Uno studio condotto da Derbyshire et al. (2009) e pubblicato sull’American Journal of Clinical Hypnosis, ha indagato l’efficacia dell’ipnosi nel promuovere un miglioramento a livello di benessere in un gruppo di pazienti affetti da fibromialgia: gli autori sono partiti dall’ipotesi che attuare un intervento integrato comprendente la partecipazione ad una sessione ipnotica e ad un programma di esercizi di autoipnosi da fare in autonomia avrebbe comportato un miglioramento nell’intensità del dolore, nei livelli di energia e nel benessere emotivo dei pazienti.
I ricercatori hanno reclutato 97 partecipanti, che sono stati divisi in due gruppi: un gruppo dove la terapia prevedeva anche l’utilizzo di ipnosi e auto-ipnosi e un gruppo che seguiva, invece, la terapia tradizionale. I gruppi sono stati seguiti per sei mesi e valutati attraverso scale che misuravano le caratteristiche del dolore, i livelli di energia, l’interferenza dei sintomi nella vita quotidiana e i sintomi depressivi. Dai risultati è emerso che nel gruppo che prevedeva l’ipnosi, si sono verificati miglioramenti nella riduzione del dolore e nell’aumento dei livelli di energia, nel benessere e nella qualità della vita, nonché sul piano emotivo.

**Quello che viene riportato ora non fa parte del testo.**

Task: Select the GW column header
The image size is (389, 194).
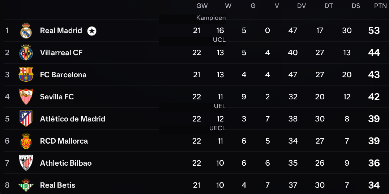Action: click(x=202, y=6)
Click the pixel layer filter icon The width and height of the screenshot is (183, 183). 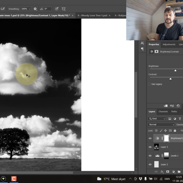click(x=170, y=119)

Un altro recente studio di Berger e collaboratori (2010) ha confrontato un gruppo di pazienti sottoposti a cure standard con un secondo gruppo che, alle cure previste, accostava anche alcune sessioni ipnotiche per la gestione del dolore. Quest’ultimo gruppo ha mostrato un miglioramento più veloce sia dal punto di vista fisico (tra cui miglioramento della soglia del dolore, aumentata efficacia dei farmaci, ridotto ricorso ad anestesie generali) che dal punto di vista psichico, testimoniato da consistente riduzione dei livelli di ansia, diminuiti livelli di sentimenti depressivi e aumento della sensazione di benessere.

Le ricerche presenti in letteratura dimostrano, dunque, che il ricorso all’ipnosi per il trattamento del dolore, acuto o cronico, potrebbe influire in modo significativo sulla condizione dei pazienti, migliorando non solo il percorso di cura ma anche gli aspetti legati al benessere fisico ed emotivo.

Bibliografia

Berger, MM, Davadant, M, Marin, C, Wasserfallen, J, Pinget, C, Maravic, P, Koch, N, Raffoul, W, Chiolero, RL. (2010) Impact of a pain protocol including hypnosis in major burns. Burns.36:639-646.

Derbyshire SWG, Whalley MG, Oakley DA. (2009) Fibromyalgia pain and its modulation by hypnotic and non-hypnotic suggestion: an fMRI analysis. European journal of pain. 13:542-550.

Antonio Del Casale, Stefano Ferracuti, Chiara Rapinesi, Daniele Serata, Saverio Simone Caltagirone, Valeria Savoja, Daria Piacentino, Gemma Callovini, Giovanni Manfredi, Gabriele Sani, Georgios D. Kotzalidis & Paolo Girardi (2015) Pain Perception and Hypnosis: Findings From Recent Functional Neuroimaging Studies, International Journal of Clinical and Experimental Hypnosis, 63:2, 144-170, DOI: 10.1080/00207144.2015.1002371

Jiang H, White MP, Greicius MD, Waelde LC, Spiegel D. Brain Activity and Functional Connectivity Associated with Hypnosis. Cereb Cortex. 2017 Aug 1;27(8):4083-4093. doi: 10.1093/cercor/bhw220. PMID: 27469596; PMCID: PMC6248753.